Biosynthetic pathway of NAD+ production starting from Na. Nicotinic acid (Na) is converted to NAD+ through the 3-step Preiss-Handler pathway. NAPRT catalyzes the formation of nicotinic acid mononucleotide (NaMN) by adding a 5-phosphoribose group (P-ribose) from 5-phosphoribosyl-1-pyrophosphate to Na. NaMN is converted to nicotinic acid adenine dinucleotide (NaAD+) by nicotinamide mononucleotide adenylyltransferase 1/3 (NMNAT1–3). Finally, NAD+ synthase 1 (NADSYN1) converts NaAD+ to NAD+. The NAPRT gene is amplified and overexpressed in a subset of tumors, including ovarian, breast, pancreatic and prostate cancer. NAPRT-derived NAD+ supports the activity of DNA repair enzymes, such as PARP1/2, which, in turn, may be especially important in cancer cells with defective homologous recombination DNA repair to avoid catastrophic DNA damage. In addition, NAPRT-mediated NAD+ production turns out to be especially important for replenishing the mitochondrial NAD+ stores, for promoting OXPHOS, ATP synthesis, and protein synthesis and, ultimately, for regulating cell size. PAR: poly (ADP-ribose).

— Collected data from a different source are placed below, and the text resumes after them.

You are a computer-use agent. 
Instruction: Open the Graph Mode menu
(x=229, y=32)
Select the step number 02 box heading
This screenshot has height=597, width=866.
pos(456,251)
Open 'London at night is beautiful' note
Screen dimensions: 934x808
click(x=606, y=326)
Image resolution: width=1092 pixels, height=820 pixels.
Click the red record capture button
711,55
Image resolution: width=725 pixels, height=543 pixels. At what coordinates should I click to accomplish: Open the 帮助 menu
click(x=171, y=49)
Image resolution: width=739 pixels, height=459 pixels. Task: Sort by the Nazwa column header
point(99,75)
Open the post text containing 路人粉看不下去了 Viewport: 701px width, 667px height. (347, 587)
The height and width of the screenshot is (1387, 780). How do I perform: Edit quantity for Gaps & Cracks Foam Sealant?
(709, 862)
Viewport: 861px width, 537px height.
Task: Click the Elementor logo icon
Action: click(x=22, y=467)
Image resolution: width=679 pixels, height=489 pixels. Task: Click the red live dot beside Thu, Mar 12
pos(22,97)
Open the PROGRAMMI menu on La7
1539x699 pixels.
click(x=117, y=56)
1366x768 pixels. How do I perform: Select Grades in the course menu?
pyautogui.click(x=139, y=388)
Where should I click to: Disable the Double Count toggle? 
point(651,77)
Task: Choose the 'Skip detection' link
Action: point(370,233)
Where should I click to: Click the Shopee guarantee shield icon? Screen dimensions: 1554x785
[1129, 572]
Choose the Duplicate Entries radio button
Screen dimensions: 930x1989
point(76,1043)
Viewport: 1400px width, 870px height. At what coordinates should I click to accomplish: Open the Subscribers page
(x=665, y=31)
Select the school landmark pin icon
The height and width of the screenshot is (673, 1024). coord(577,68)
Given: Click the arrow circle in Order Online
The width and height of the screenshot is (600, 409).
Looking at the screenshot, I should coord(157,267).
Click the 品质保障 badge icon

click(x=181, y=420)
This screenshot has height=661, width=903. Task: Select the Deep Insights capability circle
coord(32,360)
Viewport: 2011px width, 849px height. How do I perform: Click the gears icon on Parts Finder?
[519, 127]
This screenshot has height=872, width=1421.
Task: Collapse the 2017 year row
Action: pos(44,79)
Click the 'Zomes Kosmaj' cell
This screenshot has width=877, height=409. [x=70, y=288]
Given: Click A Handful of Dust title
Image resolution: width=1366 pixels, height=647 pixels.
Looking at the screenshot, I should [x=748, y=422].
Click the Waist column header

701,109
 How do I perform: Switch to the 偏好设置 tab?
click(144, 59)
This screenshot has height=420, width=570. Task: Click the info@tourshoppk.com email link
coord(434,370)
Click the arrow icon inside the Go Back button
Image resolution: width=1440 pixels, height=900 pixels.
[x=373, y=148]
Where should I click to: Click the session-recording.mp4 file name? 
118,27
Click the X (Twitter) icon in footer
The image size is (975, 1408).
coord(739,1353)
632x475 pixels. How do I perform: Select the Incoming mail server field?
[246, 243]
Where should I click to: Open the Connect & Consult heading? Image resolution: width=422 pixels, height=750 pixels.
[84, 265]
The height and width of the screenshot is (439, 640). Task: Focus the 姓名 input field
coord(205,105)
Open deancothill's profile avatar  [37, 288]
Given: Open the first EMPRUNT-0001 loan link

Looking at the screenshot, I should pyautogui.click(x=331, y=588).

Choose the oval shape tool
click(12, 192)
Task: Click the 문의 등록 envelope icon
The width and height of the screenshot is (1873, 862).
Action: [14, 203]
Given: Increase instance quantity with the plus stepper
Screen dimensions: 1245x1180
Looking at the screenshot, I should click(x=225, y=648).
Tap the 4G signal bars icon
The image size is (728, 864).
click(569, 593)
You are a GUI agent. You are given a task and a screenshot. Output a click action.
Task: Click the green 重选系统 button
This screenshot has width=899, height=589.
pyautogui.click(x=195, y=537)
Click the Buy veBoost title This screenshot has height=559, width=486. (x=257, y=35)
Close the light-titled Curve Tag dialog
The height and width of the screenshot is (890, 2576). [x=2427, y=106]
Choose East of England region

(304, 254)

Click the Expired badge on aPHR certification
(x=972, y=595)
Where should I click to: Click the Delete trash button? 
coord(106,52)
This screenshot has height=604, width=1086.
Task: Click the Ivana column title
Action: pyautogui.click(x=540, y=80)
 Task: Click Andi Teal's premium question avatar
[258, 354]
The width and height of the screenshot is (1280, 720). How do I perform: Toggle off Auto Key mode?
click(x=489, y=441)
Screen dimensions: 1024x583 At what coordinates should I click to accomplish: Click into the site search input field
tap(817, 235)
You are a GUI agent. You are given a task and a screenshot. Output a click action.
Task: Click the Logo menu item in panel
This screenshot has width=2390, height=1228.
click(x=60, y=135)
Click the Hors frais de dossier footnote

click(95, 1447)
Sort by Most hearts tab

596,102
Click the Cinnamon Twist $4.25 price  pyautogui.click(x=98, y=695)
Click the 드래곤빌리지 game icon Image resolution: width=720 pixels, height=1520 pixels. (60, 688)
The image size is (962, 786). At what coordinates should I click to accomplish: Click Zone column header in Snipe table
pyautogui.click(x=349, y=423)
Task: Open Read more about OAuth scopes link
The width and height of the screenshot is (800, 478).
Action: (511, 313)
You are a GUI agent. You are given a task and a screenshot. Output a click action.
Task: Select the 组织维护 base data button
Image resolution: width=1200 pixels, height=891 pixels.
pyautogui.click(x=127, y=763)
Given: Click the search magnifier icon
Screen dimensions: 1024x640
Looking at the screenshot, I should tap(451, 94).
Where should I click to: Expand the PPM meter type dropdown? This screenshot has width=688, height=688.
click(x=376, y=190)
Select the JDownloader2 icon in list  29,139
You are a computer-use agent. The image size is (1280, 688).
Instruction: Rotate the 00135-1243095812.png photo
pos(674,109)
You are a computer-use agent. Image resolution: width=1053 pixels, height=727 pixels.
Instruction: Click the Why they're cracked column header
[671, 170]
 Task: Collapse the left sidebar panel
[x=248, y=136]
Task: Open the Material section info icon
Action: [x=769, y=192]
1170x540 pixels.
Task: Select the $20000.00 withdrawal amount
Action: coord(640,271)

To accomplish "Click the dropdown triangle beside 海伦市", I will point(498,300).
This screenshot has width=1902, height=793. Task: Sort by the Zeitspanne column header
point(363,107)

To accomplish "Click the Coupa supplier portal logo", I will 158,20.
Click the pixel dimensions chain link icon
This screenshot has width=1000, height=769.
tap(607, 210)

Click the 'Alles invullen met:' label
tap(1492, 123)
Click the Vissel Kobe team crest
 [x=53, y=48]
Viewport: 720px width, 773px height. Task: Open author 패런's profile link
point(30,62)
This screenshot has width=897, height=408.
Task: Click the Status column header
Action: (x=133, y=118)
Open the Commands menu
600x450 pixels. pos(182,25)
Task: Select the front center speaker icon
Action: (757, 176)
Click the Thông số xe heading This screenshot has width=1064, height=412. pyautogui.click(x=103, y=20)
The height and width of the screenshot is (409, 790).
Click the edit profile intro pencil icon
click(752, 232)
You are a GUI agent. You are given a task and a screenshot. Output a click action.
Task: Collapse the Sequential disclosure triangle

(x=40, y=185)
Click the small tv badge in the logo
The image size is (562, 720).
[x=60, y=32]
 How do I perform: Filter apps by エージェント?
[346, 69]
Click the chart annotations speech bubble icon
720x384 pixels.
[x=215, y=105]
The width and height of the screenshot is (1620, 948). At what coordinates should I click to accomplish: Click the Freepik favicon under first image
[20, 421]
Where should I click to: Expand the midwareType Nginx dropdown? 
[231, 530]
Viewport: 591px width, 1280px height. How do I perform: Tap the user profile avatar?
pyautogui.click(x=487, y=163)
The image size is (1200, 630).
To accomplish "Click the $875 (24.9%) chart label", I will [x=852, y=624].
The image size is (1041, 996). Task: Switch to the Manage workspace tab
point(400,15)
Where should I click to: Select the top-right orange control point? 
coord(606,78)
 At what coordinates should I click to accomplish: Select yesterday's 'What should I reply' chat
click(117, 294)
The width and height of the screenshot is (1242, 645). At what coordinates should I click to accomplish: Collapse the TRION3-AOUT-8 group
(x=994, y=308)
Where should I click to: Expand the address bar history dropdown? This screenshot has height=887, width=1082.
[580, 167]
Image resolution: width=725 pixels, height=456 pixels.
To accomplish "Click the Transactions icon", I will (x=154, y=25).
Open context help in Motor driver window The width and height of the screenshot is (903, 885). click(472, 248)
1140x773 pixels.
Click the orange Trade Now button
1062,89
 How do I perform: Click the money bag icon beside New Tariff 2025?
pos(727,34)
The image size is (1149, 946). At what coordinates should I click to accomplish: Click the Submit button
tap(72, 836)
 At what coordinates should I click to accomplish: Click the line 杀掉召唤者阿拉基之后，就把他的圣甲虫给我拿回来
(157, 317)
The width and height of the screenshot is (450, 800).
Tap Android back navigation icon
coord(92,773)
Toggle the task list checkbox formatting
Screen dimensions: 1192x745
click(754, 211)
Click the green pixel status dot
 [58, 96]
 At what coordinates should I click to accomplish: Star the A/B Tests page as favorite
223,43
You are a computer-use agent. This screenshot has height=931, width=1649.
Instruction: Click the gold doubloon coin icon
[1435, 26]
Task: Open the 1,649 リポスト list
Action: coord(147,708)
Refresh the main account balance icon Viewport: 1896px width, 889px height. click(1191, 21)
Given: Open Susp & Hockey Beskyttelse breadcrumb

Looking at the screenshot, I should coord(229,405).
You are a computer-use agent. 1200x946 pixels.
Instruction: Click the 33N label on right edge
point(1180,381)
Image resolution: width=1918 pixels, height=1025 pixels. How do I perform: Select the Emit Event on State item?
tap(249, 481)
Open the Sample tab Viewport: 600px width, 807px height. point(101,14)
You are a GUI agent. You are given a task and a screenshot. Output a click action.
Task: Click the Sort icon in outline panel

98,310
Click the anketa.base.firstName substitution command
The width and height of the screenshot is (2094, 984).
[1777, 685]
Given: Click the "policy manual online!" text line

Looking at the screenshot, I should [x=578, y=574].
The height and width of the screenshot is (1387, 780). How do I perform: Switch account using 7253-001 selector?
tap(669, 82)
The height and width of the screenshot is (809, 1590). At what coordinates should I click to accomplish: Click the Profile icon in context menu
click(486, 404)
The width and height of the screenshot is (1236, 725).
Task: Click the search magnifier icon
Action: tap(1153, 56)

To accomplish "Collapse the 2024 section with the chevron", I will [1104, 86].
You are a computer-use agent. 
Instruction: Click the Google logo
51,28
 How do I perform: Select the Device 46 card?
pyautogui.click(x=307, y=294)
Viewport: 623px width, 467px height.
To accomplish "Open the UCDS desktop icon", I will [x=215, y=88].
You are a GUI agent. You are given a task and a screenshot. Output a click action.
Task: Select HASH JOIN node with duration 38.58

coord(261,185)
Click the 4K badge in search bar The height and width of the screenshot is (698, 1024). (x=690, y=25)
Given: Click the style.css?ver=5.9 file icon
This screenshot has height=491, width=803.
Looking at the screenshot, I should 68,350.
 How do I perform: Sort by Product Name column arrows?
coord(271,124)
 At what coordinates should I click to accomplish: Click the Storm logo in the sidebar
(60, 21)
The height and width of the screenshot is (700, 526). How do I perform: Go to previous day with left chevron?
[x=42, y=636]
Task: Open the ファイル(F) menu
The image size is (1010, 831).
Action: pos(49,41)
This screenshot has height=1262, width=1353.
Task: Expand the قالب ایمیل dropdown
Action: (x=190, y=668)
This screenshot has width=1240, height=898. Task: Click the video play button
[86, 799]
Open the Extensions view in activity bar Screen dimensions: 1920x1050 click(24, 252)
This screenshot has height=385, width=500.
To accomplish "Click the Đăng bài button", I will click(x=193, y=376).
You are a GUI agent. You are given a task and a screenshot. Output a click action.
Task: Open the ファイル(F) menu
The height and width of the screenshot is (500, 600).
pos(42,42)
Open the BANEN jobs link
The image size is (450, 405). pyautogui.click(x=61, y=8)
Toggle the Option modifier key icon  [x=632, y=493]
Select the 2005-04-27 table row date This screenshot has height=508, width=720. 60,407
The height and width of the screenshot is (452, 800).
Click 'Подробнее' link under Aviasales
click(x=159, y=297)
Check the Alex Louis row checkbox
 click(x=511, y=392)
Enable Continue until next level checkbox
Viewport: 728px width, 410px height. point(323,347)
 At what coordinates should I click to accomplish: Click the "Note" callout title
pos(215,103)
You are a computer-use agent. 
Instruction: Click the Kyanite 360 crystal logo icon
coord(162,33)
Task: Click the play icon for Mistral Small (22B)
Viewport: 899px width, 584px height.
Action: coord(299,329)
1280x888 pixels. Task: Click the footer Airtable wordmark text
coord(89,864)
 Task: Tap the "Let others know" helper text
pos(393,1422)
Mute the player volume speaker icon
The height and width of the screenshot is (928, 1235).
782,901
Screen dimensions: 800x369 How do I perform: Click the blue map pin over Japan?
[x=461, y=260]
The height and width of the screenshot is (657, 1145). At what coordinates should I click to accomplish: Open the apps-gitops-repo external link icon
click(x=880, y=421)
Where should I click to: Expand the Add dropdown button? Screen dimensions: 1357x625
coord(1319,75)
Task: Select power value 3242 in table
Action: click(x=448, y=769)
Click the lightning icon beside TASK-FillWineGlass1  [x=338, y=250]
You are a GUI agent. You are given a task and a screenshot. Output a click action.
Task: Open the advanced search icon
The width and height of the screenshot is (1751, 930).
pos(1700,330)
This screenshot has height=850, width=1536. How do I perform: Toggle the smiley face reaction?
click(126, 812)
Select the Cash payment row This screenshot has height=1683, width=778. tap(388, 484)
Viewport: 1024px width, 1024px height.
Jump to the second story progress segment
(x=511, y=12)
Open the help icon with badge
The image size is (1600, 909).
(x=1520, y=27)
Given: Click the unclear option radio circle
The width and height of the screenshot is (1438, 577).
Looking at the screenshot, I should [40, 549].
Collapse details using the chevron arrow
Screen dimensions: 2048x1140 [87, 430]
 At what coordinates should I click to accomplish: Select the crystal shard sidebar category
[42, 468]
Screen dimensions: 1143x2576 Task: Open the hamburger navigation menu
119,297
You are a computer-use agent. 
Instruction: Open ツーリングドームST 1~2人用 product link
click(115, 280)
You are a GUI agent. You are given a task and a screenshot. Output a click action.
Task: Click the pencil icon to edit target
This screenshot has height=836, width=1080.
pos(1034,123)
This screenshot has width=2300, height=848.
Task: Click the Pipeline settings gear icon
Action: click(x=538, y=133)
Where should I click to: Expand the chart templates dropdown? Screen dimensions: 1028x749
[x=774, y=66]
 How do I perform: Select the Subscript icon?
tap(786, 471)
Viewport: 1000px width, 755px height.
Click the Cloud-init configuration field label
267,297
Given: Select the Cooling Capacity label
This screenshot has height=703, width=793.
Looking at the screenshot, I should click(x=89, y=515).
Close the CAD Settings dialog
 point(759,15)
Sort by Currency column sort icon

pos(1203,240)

Our study opened the question whether temporarily restricting Na intake and possibly also preventing Na production by the gut microbial flora (e.g., by antibiotics), could be a viable strategy to increase the activity of NAMPT inhibitors, chemotherapeutics, and of PARP inhibitors. Chemical NAPRT inhibitors are also available,7 and, in our hands, one of these, 2-hydroxynicotinic acid (2-HNa), effectively recreated the effects of NAPRT silencing, including sensitizing cancer cells to NAMPT inhibitors, both in vitro and in vivo.4 Thus, NAPRT inhibitors could in principle be adopted as an alternative to Na-deficient diets as a means to enhance the activity of NAMPT inhibitors and of other anticancer drugs. Clearly, potential advantages of combining NAPRT inhibitors or a Na-deficient diet with other therapies in terms of increased anticancer activity should ideally not be at the cost of an enhanced treatment toxicity and/or of an increased risk of secondary cancer.2 Selecting the appropriate types of cancer for clinical studies (e.g., tumors in advanced disease stage with high NAPRT expression with or without BRCA1/2 mutations) is probably going to be key for a successful assessment of this type of approach.
Disclosure of potential conflicts of interest
The authors have no potential conflict of interest to disclose.